[<prev] [next>] [<thread-prev] [thread-next>] [day] [month] [year] [list]
Message-ID: <20251218204239.4159453-14-sashal@kernel.org>
Date: Thu, 18 Dec 2025 15:42:35 -0500
From: Sasha Levin <sashal@...nel.org>
To: linux-api@...r.kernel.org
Cc: linux-doc@...r.kernel.org,
linux-kernel@...r.kernel.org,
tools@...nel.org,
gpaoloni@...hat.com,
Sasha Levin <sashal@...nel.org>
Subject: [RFC PATCH v5 13/15] kernel/api: add API specification for sys_close
Signed-off-by: Sasha Levin <sashal@...nel.org>
---
fs/open.c | 247 +++++++++++++++++++++++++++++++++++++++++++++++++++++-
1 file changed, 243 insertions(+), 4 deletions(-)
diff --git a/fs/open.c b/fs/open.c
index 343e6d3798ec3..26d8ee8336405 100644
--- a/fs/open.c
+++ b/fs/open.c
@@ -1868,10 +1868,249 @@ int filp_close(struct file *filp, fl_owner_t id)
}
EXPORT_SYMBOL(filp_close);
-/*
- * Careful here!

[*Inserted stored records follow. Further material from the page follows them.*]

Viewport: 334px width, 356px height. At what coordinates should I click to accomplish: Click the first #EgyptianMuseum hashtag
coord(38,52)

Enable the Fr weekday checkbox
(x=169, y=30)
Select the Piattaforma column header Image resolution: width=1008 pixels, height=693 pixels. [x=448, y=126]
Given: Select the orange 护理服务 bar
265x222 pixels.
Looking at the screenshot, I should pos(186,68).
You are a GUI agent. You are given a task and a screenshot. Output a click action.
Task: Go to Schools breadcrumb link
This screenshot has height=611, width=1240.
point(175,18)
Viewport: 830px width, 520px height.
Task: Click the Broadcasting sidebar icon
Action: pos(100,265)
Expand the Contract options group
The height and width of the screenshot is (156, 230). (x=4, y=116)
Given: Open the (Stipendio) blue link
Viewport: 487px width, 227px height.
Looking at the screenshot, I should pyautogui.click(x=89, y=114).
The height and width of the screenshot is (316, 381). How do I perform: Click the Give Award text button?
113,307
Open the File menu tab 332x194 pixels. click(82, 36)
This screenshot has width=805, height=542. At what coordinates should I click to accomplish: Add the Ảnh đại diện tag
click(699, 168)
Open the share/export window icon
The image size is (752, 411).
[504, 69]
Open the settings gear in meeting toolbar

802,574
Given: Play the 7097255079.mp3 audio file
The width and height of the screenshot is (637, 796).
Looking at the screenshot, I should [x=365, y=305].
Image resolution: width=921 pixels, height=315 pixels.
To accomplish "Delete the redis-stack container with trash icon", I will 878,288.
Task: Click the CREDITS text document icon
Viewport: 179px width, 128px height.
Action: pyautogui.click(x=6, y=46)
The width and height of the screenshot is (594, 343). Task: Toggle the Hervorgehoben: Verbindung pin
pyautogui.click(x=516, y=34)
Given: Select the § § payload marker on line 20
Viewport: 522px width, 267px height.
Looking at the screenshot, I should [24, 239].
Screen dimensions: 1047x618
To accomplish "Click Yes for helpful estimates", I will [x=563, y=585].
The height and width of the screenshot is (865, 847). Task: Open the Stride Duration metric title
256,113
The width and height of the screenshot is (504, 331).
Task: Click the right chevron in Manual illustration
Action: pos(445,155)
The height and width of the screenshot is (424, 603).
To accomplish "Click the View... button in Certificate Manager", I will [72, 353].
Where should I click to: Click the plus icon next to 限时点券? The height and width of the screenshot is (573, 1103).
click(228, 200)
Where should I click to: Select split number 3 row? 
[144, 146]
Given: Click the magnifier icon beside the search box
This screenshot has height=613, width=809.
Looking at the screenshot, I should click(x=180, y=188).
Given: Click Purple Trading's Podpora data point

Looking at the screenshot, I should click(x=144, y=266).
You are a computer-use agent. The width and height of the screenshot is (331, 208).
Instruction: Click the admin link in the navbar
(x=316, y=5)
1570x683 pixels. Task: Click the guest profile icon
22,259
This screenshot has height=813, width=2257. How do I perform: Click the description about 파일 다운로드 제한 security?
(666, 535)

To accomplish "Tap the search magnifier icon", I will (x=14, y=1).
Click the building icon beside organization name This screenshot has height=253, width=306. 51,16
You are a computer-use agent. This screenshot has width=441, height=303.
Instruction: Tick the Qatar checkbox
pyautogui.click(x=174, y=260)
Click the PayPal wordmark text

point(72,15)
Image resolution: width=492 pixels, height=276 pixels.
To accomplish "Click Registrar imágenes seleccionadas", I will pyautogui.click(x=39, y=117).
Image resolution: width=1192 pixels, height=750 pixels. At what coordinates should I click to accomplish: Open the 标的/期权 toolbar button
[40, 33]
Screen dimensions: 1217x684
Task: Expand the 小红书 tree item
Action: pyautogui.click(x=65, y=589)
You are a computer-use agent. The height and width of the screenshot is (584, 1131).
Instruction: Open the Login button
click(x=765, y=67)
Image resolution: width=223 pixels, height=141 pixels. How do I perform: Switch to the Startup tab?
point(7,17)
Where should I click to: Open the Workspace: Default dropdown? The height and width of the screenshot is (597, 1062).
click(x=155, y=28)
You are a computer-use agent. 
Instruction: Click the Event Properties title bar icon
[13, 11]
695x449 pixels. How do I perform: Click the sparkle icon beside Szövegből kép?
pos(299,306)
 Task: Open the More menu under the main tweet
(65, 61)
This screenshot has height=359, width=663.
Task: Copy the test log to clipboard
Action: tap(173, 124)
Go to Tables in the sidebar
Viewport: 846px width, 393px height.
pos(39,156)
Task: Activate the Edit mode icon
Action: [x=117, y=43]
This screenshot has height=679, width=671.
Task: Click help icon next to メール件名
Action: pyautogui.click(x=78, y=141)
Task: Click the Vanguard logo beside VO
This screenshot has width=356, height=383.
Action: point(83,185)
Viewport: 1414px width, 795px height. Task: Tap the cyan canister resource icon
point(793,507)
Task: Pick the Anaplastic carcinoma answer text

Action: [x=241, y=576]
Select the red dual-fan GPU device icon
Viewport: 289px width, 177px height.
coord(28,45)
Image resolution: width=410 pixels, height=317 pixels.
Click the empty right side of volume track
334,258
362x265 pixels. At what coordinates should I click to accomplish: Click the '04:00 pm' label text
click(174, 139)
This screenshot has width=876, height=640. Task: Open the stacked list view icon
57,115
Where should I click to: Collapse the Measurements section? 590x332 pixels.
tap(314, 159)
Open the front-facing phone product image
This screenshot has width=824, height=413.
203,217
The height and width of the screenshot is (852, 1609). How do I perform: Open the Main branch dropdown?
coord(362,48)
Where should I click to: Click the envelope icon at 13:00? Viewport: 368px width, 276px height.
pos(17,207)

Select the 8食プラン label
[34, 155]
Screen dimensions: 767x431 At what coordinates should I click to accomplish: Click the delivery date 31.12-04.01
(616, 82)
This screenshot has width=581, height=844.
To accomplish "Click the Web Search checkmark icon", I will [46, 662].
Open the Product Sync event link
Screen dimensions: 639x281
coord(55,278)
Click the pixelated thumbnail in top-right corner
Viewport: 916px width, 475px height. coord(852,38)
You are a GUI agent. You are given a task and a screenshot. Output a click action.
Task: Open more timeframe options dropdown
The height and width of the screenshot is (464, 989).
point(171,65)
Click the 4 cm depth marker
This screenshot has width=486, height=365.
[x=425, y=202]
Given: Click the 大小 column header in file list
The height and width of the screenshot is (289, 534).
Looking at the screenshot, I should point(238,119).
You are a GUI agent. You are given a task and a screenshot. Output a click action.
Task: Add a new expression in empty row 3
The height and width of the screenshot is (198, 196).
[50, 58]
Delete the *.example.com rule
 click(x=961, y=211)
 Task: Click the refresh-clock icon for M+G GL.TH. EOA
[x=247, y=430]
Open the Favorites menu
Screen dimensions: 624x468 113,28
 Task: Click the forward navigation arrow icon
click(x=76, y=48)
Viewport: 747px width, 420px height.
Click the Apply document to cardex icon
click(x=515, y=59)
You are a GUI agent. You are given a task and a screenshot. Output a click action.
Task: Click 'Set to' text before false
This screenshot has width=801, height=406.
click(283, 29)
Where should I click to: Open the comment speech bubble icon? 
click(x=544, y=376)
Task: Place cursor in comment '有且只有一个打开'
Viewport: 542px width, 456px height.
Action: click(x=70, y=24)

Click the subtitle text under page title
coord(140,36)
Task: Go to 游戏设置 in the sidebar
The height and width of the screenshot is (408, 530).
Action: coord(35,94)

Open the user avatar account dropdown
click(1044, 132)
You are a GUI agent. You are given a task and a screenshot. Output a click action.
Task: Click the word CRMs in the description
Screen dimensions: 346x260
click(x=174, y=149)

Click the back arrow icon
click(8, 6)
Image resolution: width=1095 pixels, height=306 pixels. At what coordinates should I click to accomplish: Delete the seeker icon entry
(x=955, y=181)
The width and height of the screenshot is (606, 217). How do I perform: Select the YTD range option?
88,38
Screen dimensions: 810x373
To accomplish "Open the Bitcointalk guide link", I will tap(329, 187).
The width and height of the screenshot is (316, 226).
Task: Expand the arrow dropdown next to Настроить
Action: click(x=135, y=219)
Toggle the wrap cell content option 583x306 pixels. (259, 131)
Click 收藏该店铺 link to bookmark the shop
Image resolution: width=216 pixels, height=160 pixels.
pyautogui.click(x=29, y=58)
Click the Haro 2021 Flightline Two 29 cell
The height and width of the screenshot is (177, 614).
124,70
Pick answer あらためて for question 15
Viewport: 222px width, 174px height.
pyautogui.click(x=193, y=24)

We test whether the file pointer is NULL before
- * releasing the fd. This ensures that one clone task can't release
- * an fd while another clone is opening it.
+/**
+ * sys_close - Close a file descriptor
+ * @fd: The file descriptor to close
+ *
+ * long-desc: Terminates access to an open file descriptor, releasing the file
+ * descriptor for reuse by subsequent open(), dup(), or similar syscalls. Any
+ * advisory record locks (POSIX locks, OFD locks, and flock locks) held on the
+ * associated file are released. When this is the last file descriptor
+ * referring to the underlying open file description, associated resources are
+ * freed. If the file was previously unlinked, the file itself is deleted when
+ * the last reference is closed.
+ *
+ * CRITICAL: The file descriptor is ALWAYS closed, even when close() returns
+ * an error. This differs from POSIX semantics where the state of the file
+ * descriptor is unspecified after EINTR. On Linux, the fd is released early
+ * in close() processing before flush operations that may fail. Therefore,
+ * retrying close() after an error return is DANGEROUS and may close an
+ * unrelated file descriptor that was assigned to another thread.
+ *
+ * Errors returned from close() (EIO, ENOSPC, EDQUOT) indicate that the final
+ * flush of buffered data failed. These errors commonly occur on network
+ * filesystems like NFS when write errors are deferred to close time. A
+ * successful return from close() does NOT guarantee that data has been
+ * successfully written to disk; the kernel uses buffer cache to defer writes.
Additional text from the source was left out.